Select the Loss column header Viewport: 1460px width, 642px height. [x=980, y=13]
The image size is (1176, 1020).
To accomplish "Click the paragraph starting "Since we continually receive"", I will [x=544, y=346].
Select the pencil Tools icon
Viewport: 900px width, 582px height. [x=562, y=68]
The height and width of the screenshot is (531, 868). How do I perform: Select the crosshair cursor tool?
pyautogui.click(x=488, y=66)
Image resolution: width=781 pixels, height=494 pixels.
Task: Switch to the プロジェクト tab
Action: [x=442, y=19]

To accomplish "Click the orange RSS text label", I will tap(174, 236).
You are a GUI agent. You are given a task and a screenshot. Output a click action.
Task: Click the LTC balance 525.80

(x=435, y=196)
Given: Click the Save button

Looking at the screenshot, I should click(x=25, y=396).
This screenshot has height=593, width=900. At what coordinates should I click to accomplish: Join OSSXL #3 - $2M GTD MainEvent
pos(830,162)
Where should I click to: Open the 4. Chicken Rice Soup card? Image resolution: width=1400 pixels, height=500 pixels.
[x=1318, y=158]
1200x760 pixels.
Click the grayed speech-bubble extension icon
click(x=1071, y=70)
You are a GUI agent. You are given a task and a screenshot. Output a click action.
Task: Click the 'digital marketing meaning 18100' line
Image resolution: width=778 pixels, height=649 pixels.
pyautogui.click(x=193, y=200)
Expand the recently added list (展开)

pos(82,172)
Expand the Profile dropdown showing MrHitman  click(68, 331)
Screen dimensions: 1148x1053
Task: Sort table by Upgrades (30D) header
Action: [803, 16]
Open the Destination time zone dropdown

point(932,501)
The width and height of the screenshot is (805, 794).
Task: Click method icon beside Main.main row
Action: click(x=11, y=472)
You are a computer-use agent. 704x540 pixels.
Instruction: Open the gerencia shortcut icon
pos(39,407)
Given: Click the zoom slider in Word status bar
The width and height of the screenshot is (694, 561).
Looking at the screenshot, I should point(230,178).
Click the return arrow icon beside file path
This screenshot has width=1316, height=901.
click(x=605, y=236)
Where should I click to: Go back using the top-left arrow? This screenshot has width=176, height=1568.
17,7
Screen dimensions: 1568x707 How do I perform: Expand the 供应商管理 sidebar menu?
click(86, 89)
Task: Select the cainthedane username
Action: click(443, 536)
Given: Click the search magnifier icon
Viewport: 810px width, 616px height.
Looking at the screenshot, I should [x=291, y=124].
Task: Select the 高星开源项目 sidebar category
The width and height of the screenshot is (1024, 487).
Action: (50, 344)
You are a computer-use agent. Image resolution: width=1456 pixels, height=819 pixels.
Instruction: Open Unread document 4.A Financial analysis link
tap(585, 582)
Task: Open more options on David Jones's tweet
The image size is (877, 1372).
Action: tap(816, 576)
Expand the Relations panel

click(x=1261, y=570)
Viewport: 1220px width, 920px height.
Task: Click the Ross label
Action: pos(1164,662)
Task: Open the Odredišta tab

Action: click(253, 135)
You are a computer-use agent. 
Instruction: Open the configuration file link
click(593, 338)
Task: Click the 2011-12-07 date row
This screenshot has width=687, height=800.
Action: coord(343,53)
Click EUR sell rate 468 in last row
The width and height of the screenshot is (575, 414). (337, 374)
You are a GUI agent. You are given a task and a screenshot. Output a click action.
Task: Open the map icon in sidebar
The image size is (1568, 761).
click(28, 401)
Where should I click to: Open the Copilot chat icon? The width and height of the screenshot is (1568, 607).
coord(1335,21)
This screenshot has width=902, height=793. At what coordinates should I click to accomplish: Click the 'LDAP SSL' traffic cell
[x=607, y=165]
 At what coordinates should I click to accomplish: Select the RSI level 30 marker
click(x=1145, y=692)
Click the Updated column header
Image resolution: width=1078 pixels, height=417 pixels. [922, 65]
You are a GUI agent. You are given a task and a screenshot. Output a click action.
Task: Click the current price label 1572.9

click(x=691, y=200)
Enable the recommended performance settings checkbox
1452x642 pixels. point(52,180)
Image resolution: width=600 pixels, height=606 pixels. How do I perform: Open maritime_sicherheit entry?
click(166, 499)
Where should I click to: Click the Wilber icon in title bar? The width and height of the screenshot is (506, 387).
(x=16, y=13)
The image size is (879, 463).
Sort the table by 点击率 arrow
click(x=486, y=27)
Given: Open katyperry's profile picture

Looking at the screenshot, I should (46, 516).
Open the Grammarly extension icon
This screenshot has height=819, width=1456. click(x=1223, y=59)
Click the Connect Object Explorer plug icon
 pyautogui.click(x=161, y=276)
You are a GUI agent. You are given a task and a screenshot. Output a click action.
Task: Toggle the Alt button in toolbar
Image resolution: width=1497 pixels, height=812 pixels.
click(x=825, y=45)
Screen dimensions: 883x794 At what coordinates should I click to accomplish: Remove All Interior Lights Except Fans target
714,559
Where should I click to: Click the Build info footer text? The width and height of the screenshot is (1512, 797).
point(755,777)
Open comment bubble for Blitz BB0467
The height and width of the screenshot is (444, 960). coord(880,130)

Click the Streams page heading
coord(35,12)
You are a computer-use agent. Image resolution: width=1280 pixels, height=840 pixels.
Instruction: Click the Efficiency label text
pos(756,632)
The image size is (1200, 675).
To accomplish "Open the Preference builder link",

————————

Print the listing above again line for line, without any changes.

▸ **TASK RESPONSE**
Select the Loss column header Viewport: 1460px width, 642px height. [x=980, y=13]
The image size is (1176, 1020).
To accomplish "Click the paragraph starting "Since we continually receive"", I will [x=544, y=346].
Select the pencil Tools icon
Viewport: 900px width, 582px height. [x=562, y=68]
The height and width of the screenshot is (531, 868). How do I perform: Select the crosshair cursor tool?
pyautogui.click(x=488, y=66)
Image resolution: width=781 pixels, height=494 pixels.
Task: Switch to the プロジェクト tab
Action: [x=442, y=19]

To accomplish "Click the orange RSS text label", I will tap(174, 236).
You are a GUI agent. You are given a task and a screenshot. Output a click action.
Task: Click the LTC balance 525.80

(x=435, y=196)
Given: Click the Save button

Looking at the screenshot, I should click(x=25, y=396).
This screenshot has height=593, width=900. At what coordinates should I click to accomplish: Join OSSXL #3 - $2M GTD MainEvent
pos(830,162)
Where should I click to: Open the 4. Chicken Rice Soup card? Image resolution: width=1400 pixels, height=500 pixels.
[x=1318, y=158]
1200x760 pixels.
Click the grayed speech-bubble extension icon
click(x=1071, y=70)
You are a GUI agent. You are given a task and a screenshot. Output a click action.
Task: Click the 'digital marketing meaning 18100' line
Image resolution: width=778 pixels, height=649 pixels.
pyautogui.click(x=193, y=200)
Expand the recently added list (展开)

pos(82,172)
Expand the Profile dropdown showing MrHitman  click(68, 331)
Screen dimensions: 1148x1053
Task: Sort table by Upgrades (30D) header
Action: [803, 16]
Open the Destination time zone dropdown

point(932,501)
The width and height of the screenshot is (805, 794).
Task: Click method icon beside Main.main row
Action: click(x=11, y=472)
You are a computer-use agent. 704x540 pixels.
Instruction: Open the gerencia shortcut icon
pos(39,407)
Given: Click the zoom slider in Word status bar
The width and height of the screenshot is (694, 561).
Looking at the screenshot, I should point(230,178).
Click the return arrow icon beside file path
This screenshot has width=1316, height=901.
click(x=605, y=236)
Where should I click to: Go back using the top-left arrow? This screenshot has width=176, height=1568.
17,7
Screen dimensions: 1568x707 How do I perform: Expand the 供应商管理 sidebar menu?
click(86, 89)
Task: Select the cainthedane username
Action: click(443, 536)
Given: Click the search magnifier icon
Viewport: 810px width, 616px height.
Looking at the screenshot, I should [x=291, y=124].
Task: Select the 高星开源项目 sidebar category
The width and height of the screenshot is (1024, 487).
Action: (50, 344)
You are a computer-use agent. Image resolution: width=1456 pixels, height=819 pixels.
Instruction: Open Unread document 4.A Financial analysis link
tap(585, 582)
Task: Open more options on David Jones's tweet
The image size is (877, 1372).
Action: tap(816, 576)
Expand the Relations panel

click(x=1261, y=570)
Viewport: 1220px width, 920px height.
Task: Click the Ross label
Action: pos(1164,662)
Task: Open the Odredišta tab

Action: click(253, 135)
You are a computer-use agent. 
Instruction: Open the configuration file link
click(593, 338)
Task: Click the 2011-12-07 date row
This screenshot has width=687, height=800.
Action: coord(343,53)
Click EUR sell rate 468 in last row
The width and height of the screenshot is (575, 414). (337, 374)
You are a GUI agent. You are given a task and a screenshot. Output a click action.
Task: Open the map icon in sidebar
The image size is (1568, 761).
click(28, 401)
Where should I click to: Open the Copilot chat icon? The width and height of the screenshot is (1568, 607).
coord(1335,21)
This screenshot has width=902, height=793. At what coordinates should I click to accomplish: Click the 'LDAP SSL' traffic cell
[x=607, y=165]
 At what coordinates should I click to accomplish: Select the RSI level 30 marker
click(x=1145, y=692)
Click the Updated column header
Image resolution: width=1078 pixels, height=417 pixels. [922, 65]
You are a GUI agent. You are given a task and a screenshot. Output a click action.
Task: Click the current price label 1572.9

click(x=691, y=200)
Enable the recommended performance settings checkbox
1452x642 pixels. point(52,180)
Image resolution: width=600 pixels, height=606 pixels. How do I perform: Open maritime_sicherheit entry?
click(166, 499)
Where should I click to: Click the Wilber icon in title bar? The width and height of the screenshot is (506, 387).
(x=16, y=13)
The image size is (879, 463).
Sort the table by 点击率 arrow
click(x=486, y=27)
Given: Open katyperry's profile picture

Looking at the screenshot, I should (46, 516).
Open the Grammarly extension icon
This screenshot has height=819, width=1456. click(x=1223, y=59)
Click the Connect Object Explorer plug icon
 pyautogui.click(x=161, y=276)
You are a GUI agent. You are given a task and a screenshot. Output a click action.
Task: Toggle the Alt button in toolbar
Image resolution: width=1497 pixels, height=812 pixels.
click(x=825, y=45)
Screen dimensions: 883x794 At what coordinates should I click to accomplish: Remove All Interior Lights Except Fans target
714,559
Where should I click to: Click the Build info footer text? The width and height of the screenshot is (1512, 797).
point(755,777)
Open comment bubble for Blitz BB0467
The height and width of the screenshot is (444, 960). coord(880,130)

Click the Streams page heading
coord(35,12)
You are a computer-use agent. Image resolution: width=1280 pixels, height=840 pixels.
Instruction: Click the Efficiency label text
pos(756,632)
The image size is (1200, 675).
To accomplish "Open the Preference builder link",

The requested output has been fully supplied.